En su cuento “El checoslovaco”, el argentino Alberto Laiseca narra la decadente relación de una pareja hastiada de sí por, obviamente, los defectos de una larga convivencia: la rutina, el paso del tiempo, el inefable deterioro de la edad.
El checo del cuento, ingeniero de profesión, no soporta ver a su pareja cada vez más obesa y envejecida. Ella, por su parte, aborrece escucharlo hablar, siempre temerosa pues supone que aprovecha su extranjería para atacarla con incoherencias gramaticales, palabras mal pronunciadas, dicción ininteligible. Un recelo infundado, franca paranoia, le comenta su mejor amiga luego de escuchar sus tribulaciones, pues al fin y al cabo no hay maldad alguna en que un europeo no pueda expresarse correctamente en Buenos Aires.
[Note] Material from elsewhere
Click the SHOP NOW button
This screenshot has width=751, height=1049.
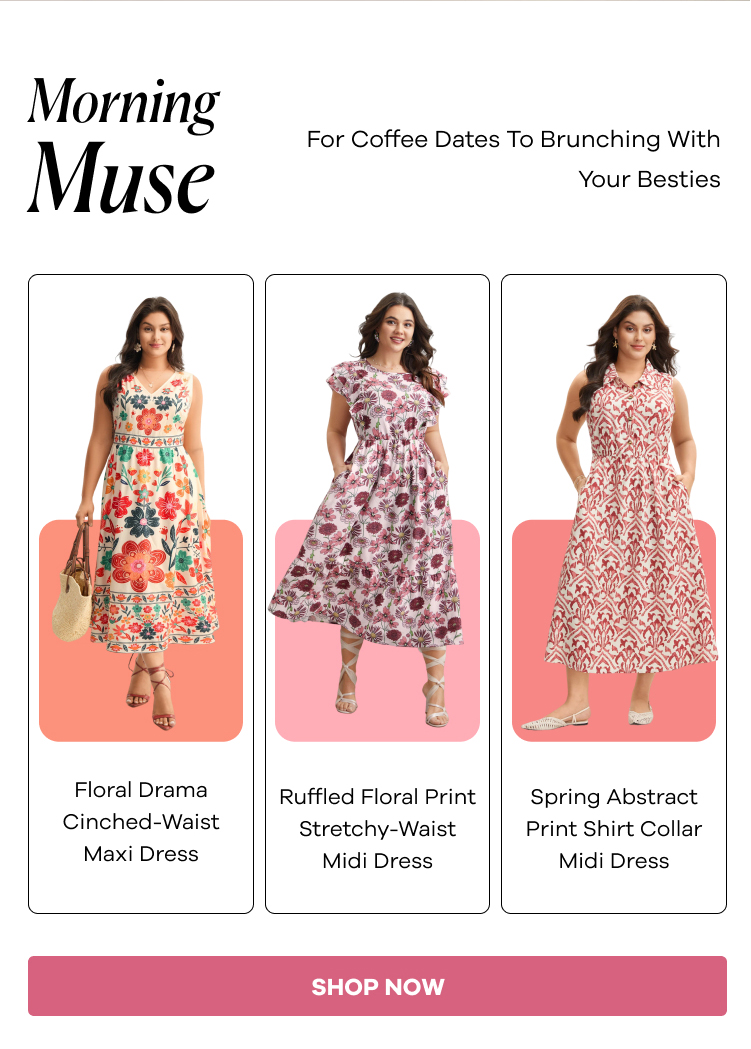coord(377,985)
Sin embargo, la mujer tiene razón. Sobre el plan malévolo del potencial uxoricida, Laiseca escribe: “El checoslovaco hablaba mal el idioma, pero no pésimo como a veces hacía creer. Cuando decidió matar a su esposa exclusivamente con armas secretas, en su arsenal contaba con el lenguaje; como si este fuera la más letal e importante de sus ojivas nucleares de cabezas múltiples”.
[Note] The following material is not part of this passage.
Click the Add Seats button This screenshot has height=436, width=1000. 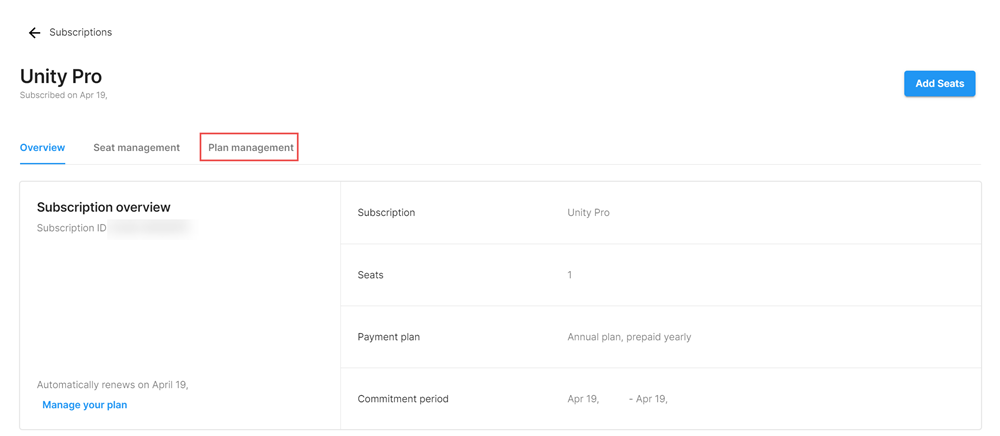(939, 84)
Así, cada vez que él le decía piropos que en realidad eran groserías (pierna gorda, petunia marchita) fingiendo que los espetaba por error o inventando que en su tierra eran halagos comunes, ella sufría un ataque de nervios que repercutía en platos rotos, vasos derramados, colisiones con los muebles. Las palabras sueltas eran peor: lapislázuli, la más venenosa; caléndula, no menos dañina. Y también estaban las anécdotas funestas con que la atemorizaba, digamos, los síntomas del parkinson al verla temblorosa o la intoxicación mortal por beber agua del río.
Sin embargo, en ese raro campo de batalla, conforme el ingeniero afina el mortífero alcance de sus fábulas, frases y vocablos, le vuelve el cariño y el deseo por su mujer. En cambio, ella no claudica y en el colmo de la ira le dice con calmosa frialdad: “Te veo tan hijo de puta como esos nazis que asesinaron a los judíos. Sos un criminal de guerra frustrado. Esta casa es un campo de concentración. Por la cocina corren tus alambradas electrizadas y tus perros. Yo soy la prisionera y vos el S.S. Sos un guacho”. El adjetivo, siempre el adjetivo, se volvió entre ellos el filo de navaja del duelo oral.
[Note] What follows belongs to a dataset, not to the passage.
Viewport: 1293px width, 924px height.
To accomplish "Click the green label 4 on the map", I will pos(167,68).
La moraleja de este cuento de Alberto Laiseca es la catástrofe, como la explica Roland Barthes: “crisis violenta en cuyo transcurso el sujeto, al experimentar la situación amorosa como un atolladero definitivo, como una trampa de la que no podrá salir, se dedica a una destrucción total de sí mismo” (Fragmentos de un discurso amoroso). Porque en el clímax de esta desventurada relación, la hecatombe abandona la metáfora y se materializa: la esposa cae en cama y el ingeniero le da tregua. Por recomendación del médico, no le dice incluso cuál es su padecimiento para no abreviarle la existencia. Sin embargo, una madrugada la visita en su lecho y dice: “Notable. Qué delgada la puso la enfermedad. Está usted bellísima”. Parlamento aparentemente inocuo que se convierte en guillotina.
“El checoslovaco” forma parte de Matando enanos a garrotazos (1982), libro al que según una leyenda no le otorgaron un importante premio literario por el gerundio que lleva el título, además de que no es recomendable para “personas de bien” (mito probablemente fantaseado por su autor). No obstante, en este volumen hay, efectivamente, algo subversivo: la virulencia lingüística y políticamente incorrecta que ilumina cada cuento. Ahí hay mundos, personajes y crímenes desternillados que giran en torno de un lenguaje cáustico, terrible, bordado por palabras como ojivas nucleares de cabezas múltiples ya que es cierto, incontestable: de todo aquello que nos puede hacer daño, la palabra es la única que perdura y nos lastima, hiere y esclaviza. Si una frase maligna o una palabra cruel invade nuestro sistema sembrará un eco perpetuo. Imposible de apagarlo.